Wycliffe Musalia Mudavadi (born 21 September 1960) is a Kenyan politician and land economist who is currently serving as the Prime Cabinet Secretary of Kenya. Until October 2022, he was also the party leader of the Amani National Congress (ANC), one of the founding political parties, of the Kenya Kwanza alliance. He served as the 7th Vice-President of Kenya in 2002 and Deputy Prime Minister (2008–2012), when he resigned to contest for the Presidency in the 2013 Kenyan general election and emerged third. He was the deputy party leader of the Orange Democratic Movement (ODM) (2005–2012) and Party Leader of the United Democratic Forum Party (UDF) from May 2012 to July 2015.

Early life and education
Mudavadi, was raised in a Quaker Christian denomination family. He is of the ethnic Maragoli dialect, an extract of the populous Luhya community of western Kenya. After his late father Moses S. B. Mudavadi, he is the only other Kenyan politician who does not swear oaths of office because his faith forbids it.

Mudavadi schooled at Nairobi Primary School,then Jamhuri and Nairobi School  for his A- levels and the University of Nairobi. He pursued a Bachelor of Arts(Land Economics) degree. For sports, he played rugby as a winger for his high school and university's Mean Machine RFC.

Political career

Government career
Mudavadi, first became a Member of Parliament in 1989 when he was elected unopposed in a by-election to take the Sabatia Constituency seat vacated by his deceased father Moses Mudamba Mudavadi. He went on to win the seat in 1992 and 1997 general elections.

Mudavadi has served as Minister for Supplies and Marketing (1989 - 1993), Finance (1993 - 1997), Agriculture (1997 - 1999), Transport, Communications and Information (2000 - 2002). In addition, he has served as Vice-President (2002) and also Deputy Prime Minister and Minister for Local Government of the Republic of Kenya (2008 - 2013).

2002 Election
In late 2002 Mudavadi was the last and shortest serving Vice-President of Kenya under President Daniel arap Moi. Mudavadi ran as Uhuru Kenyatta's running mate in the 2002 election. Despite the support of incumbent President Moi, the Kenyatta/Mudavadi ticket was beaten by Kibaki/Wamalwa and Mudavadi lost his Sabatia parliamentary seat.

2005 Referendum
In 2005 Mudavadi made a political comeback by joining Raila Odinga's Liberal Democratic Party ( LDP)  and aligning himself with the 'No' side in that year's Referendum on the proposed new Constitution amidst speculation that he was set to become the leading Luhya politician.

2007 Election
After the 2005 referendum, the “No” side formed the Orange Democratic Movement- Kenya (ODM-K). But after the ODM-K split, Mudavadi joined the Orange Democratic Movement (ODM) where he rose to the Deputy Party Leader. In 2007 Mudavadi sought the nomination of the ODM candidate for the December 2007 presidential election. On September 1, 2007, Mudavadi came second with 391 votes to Odinga's 2,656 votes in a disputed nomination process. However, along with the other defeated candidates, Mudavadi supported Odinga and Mudavadi was  named Odinga's running mate for the election.

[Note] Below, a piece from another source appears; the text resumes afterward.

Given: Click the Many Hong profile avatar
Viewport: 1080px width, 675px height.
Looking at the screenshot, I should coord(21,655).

Although the election was officially won by Kibaki, ODM disputed the official results and claimed victory for Odinga. A violent post election crisis developed, which eventually led to the signing of a power-sharing agreement (National Accord) between Kibaki and Odinga. As part of the grand coalition government, Mudavadi was named as Deputy Prime Minister and Minister for Local Government on 13 April 2008. He was the Deputy Prime Minister representing the ODM while Kenyatta was the Deputy Prime Minister representing Kibaki's Party of National Unity. Mudavadi and the rest of the Cabinet were sworn in on 17 April 2008.

Presidential Elections

2013 General Elections

In 2012, Musalia Mudavadi sought for the nomination of ODM to be its presidential candidate for the 2013 General Election. He later on decamped from ODM sighting lack of political freedom in the party. He said the illegal/unconstitutional political mechanisms placed his way made it impossible for any other aspirant to seek a successful free and fair presidential nomination.

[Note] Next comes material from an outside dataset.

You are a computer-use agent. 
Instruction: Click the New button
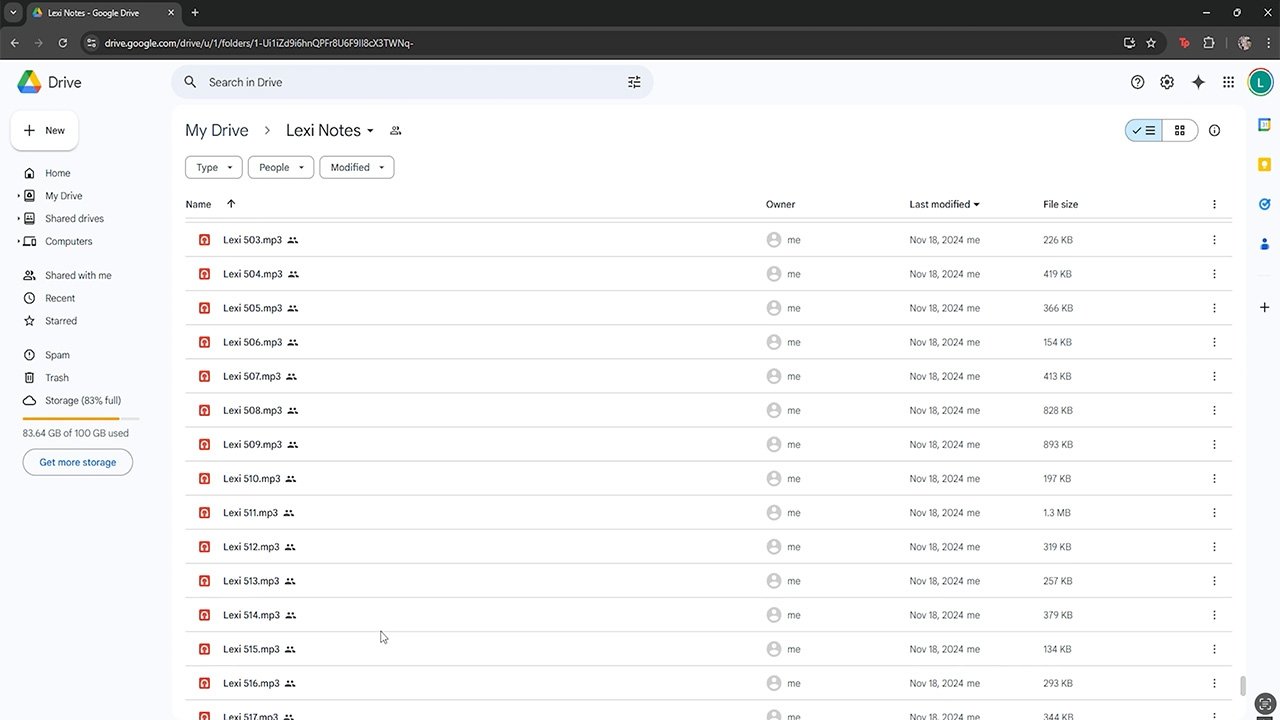pos(45,130)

Mudavadi left ODM after he was technically locked out of the nomination race through a party constitution clause that gave the party leader a direct nomination as the presidential candidate. Musalia, however, refused to resign as the Deputy Prime Minister of the Republic of Kenya citing that the office was a public office and not a party office. He later took over the United Democratic Front Party (UDF) and became its flag-bearer for the presidential election.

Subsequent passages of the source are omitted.